-- START OF Source --

MaxHagl

Posted on Sep 8

🚨 Building an IOC Triage Pipeline with Suricata + ML + Docker

#cybersecurity #datascience #security #python

Honeypots generate tons of noisy logs. The challenge: how do you quickly tell which IPs deserve your attention and which are just background noise?
In this post, I’ll walk through how I built an IOC triage pipeline that ingests Suricata/Zeek telemetry, scores suspicious IPs, applies unsupervised ML, and outputs actionable blocklists.

🌐 The Problem

If you’ve ever run a honeypot like T-Pot, you know the drill:

Gigabytes of Suricata/Zeek alerts
Thousands of unique source IPs
Endless false positives

Manually sorting through all this isn’t scalable.
I wanted a pipeline that could automatically:

Aggregate activity per IP
Score each IP on suspicious behavior
Use ML to flag anomalies
Output human-readable casefiles + blocklists

🛠️ The IOC Triage Pipeline

I built a Python tool (ioc_triage.py) that takes NDJSON logs and produces structured outputs.

Key Features

Ingest Suricata/Zeek/T-Pot logs
Aggregate features like flows/min, unique ports, entropy, burstiness
Rule-based scoring (customizable via config.yaml)
Unsupervised ML (IsolationForest + LOF + OCSVM, optional PyOD HBOS+COPOD)
Fusion of rules + ML → combined tier (observe, investigate, block_candidate)
Outputs:
- Enriched per-IP CSVs
- JSON casefiles
- Blocklists (per-IP and prefix)

⚙️ How It Works

1. Ingest

Reads Suricata NDJSON logs:
bash

python scripts/ioc_triage.py \
  --input data/samples/raw.ndjson \
  --hours 72 -vv

2. Aggregate

Per source IP, it computes:

Flows/minute
Unique src/dst ports
Burstiness (variance of activity)

-- END OF Source --

# Challenges
**1)** In the IOC triage post, what three tiers can the combined rules-and-ML score assign?
**2)** Please pick up the IOC triage post after its last line and carry on writing it.
The rows are separate from the IOC triage post.

-- START OF Extracted entries --

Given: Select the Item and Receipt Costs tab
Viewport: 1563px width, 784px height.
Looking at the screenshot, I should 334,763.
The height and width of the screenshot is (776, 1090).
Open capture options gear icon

-- END OF Extracted entries --

# Outputs for the tasks
**1)** Observe, investigate, and block_candidate.

**2)**
Port entropy
Signature counts ###3. Score

Configurable rule weights in scripts/config.yaml:
yaml

score:
  weights:
    flows_per_min: 2.0
    unique_dst_ports: 1.6
    unique_src_ports: 1.3
    alert_count: 0.8
    max_severity: 0.6
  thresholds:
    block: 7.0
    investigate: 3.5

4. Machine Learning

Uses unsupervised anomaly detection:

IsolationForest
LocalOutlierFactor
OneClassSVM (Optionally PyOD HBOS+COPOD)

Scores are normalized and combined into ml_score + ml_confidence.

5. Fusion

Rules + ML = tier_combined
→ final decision: observe, investigate, or block_candidate.

📦 Setup

Clone the repo:
bash

git clone https://github.com/YOUR-USERNAME/ioc-triage-pipeline.git
cd ioc-triage-pipeline

Install requirements:
bash

pip install -r requirements.txt

(Optional ML extras):
bash

pip install pyod scikit-learn

Or run via Docker:
bash

docker build -t ioc-triage .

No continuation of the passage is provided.